Die Welt mit dem Zeichenstift erschließen

Bild aus Meg-John Barkers und Jules Scheeles "Gender. Eine illustrierte Einführung" (Unrast Verlag)

Yuval Noah Harari (Autor), Daniel Casaneve (Zeichner), David Vandermeulen (Szenarist):
„Sapiens. Die Falle“. C. H. Beck, München 2021. 256 Seiten. 25 Euro

Schlüssel zu Sapiens

Vor rund 12.000 Jahren begannen die Menschen, ihr Leben komplett umzukrempeln. Von herumziehenden Sammlern und Jägern verwandelten sie sich in sesshafte Bauern, die mit Weizen experimentierten – gemeinhin bekannt als die landwirtschaftliche Revolution. Wie diese Prozesse die Zivilisation und unser Denken und Handeln bis heute beeinflusst haben, erzählt der Historiker Yuval Noah Harari im zweiten Teil der Comic-Adaption seines Weltbestsellers „Eine kurze Geschichte der Menschheit“.

Wie schon in „Sapiens –Der Aufstieg“, 2020 der meistverkaufte Comic im deutschen Buchhandel, macht sich Harari gemeinsam mit seiner Nichte Zoe auf, die Schlüsselereignisse der menschlichen Entwicklung zu ergründen – samt Gastauftritten von Doctor Fiction, Margaret Thatcher und John Lennon.

Bianca Schaalburg: „Der Duft der Kiefern“.
Avant-Verlag, Berlin 2021. 208 Seiten. 26 Euro

Familiengeschichte im Dunkeln

Wir. Wussten. Von. Nichts. Zu oft hatte Bianca Schaalburg die beschwichtigenden Worte ihrer Oma gehört, als sie als Kind begonnen hat, Fragen zu stellen. Darüber, wie es war, in der Nazizeit zu leben. Welche Aufgabe der Opa eigentlich in Riga hatte, als er dort bei der Wehrmacht stationiert war. Warum er schon 1926 der NSDAP beigetreten war.

Schaalburg, 1968 geborene Berlinerin, beginnt zu recherchieren. Rekonstruiert, was mit den jüdischen Bewohnern passierte, die bis 1936 in dem Haus der Großeltern gelebt hatten.
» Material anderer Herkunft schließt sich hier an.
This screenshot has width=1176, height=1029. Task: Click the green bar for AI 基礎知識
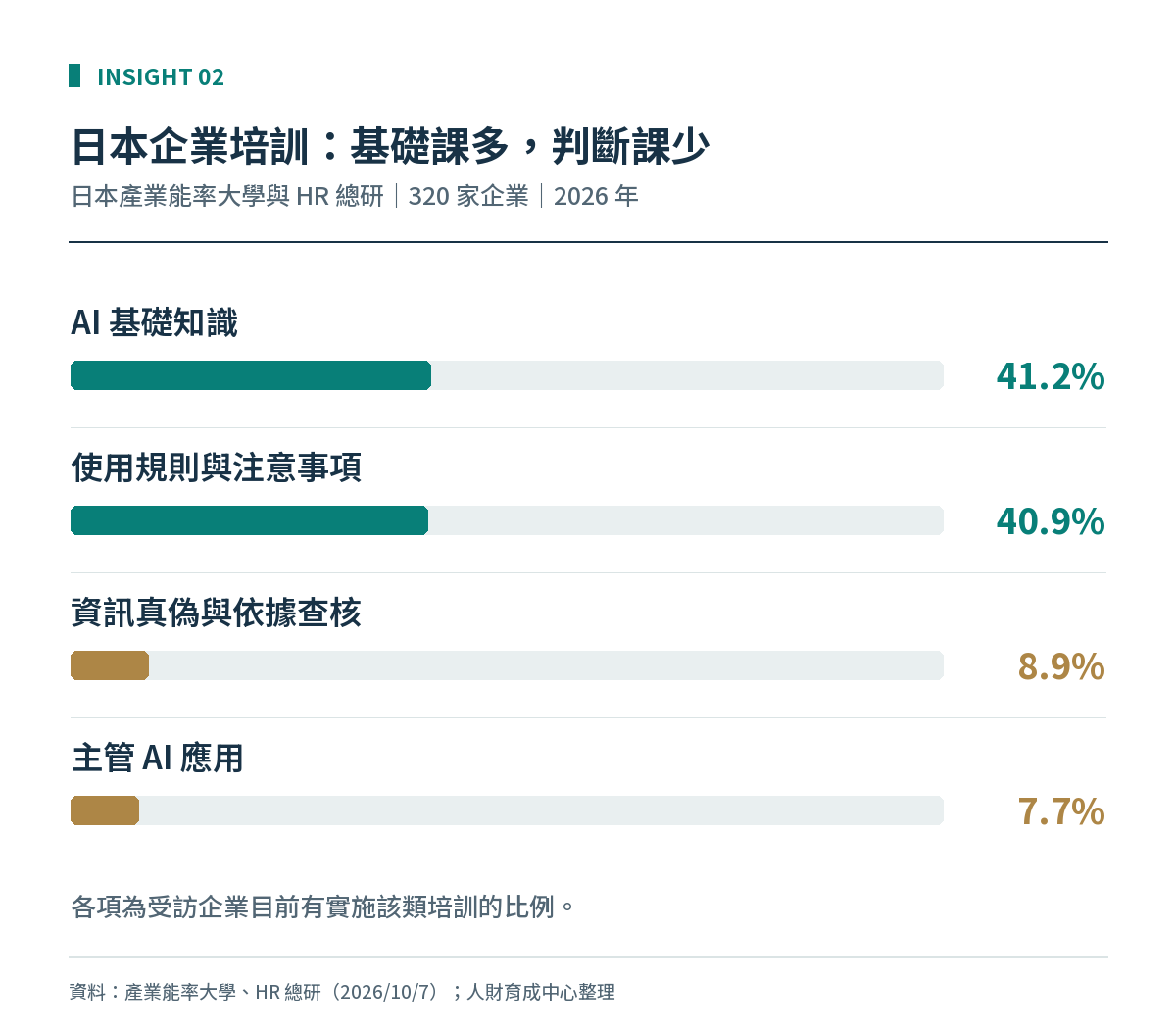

Für ihre erste, eindrucksvoll komponierte Graphic Novel nimmt uns Schaalburg auf eine fast detektivische Zeitreise mit, die tief in die Geschichte einer typischen deutschen Familie führt, über Verdrängung und (Mit-)Täterschaft erzählt – und ein Stück Vergangenheit vor dem Vergessen bewahrt.

Timothy Snyder (Autor), Nora Krug Zeichnerin): „Über Tyrannei“.
C. H. Beck, München 2021. 128 Seiten. 20 Euro

Widerstandslektionen

Von Punkt eins „Leiste keinen vorauseilenden Gehorsam“ bis Punkt 20 „Sei so mutig wie möglich“ reichen Timothy Snyders bereits 2017 veröffentlichte „Zwanzig Lektionen für den Widerstand“. Nun ist die Brandschrift in einer von Nora Klug kongenial illustrierten Neufassung erschienen. In jedem Kapitel katapultiert der Historiker die Leserschaft durch die Geschichte, stellt Verbindungen her von den tyrannischen Regimen der Vergangenheit zu autoritären Zügen der Gegenwart und legt die Mechanismen von Machtmissbrauch offen – samt Handlungsanleitung zum Dagegenhalten.

Klugs Zeichnungen, gespickt mit Collagen, Artefakten und Zeitdokumenten, sind nicht einfach Beiwerk, sondern sprechen eine klare Sprache, die den Text eindringlich ergänzen – und ihm eine weitere umwerfende Dimension geben.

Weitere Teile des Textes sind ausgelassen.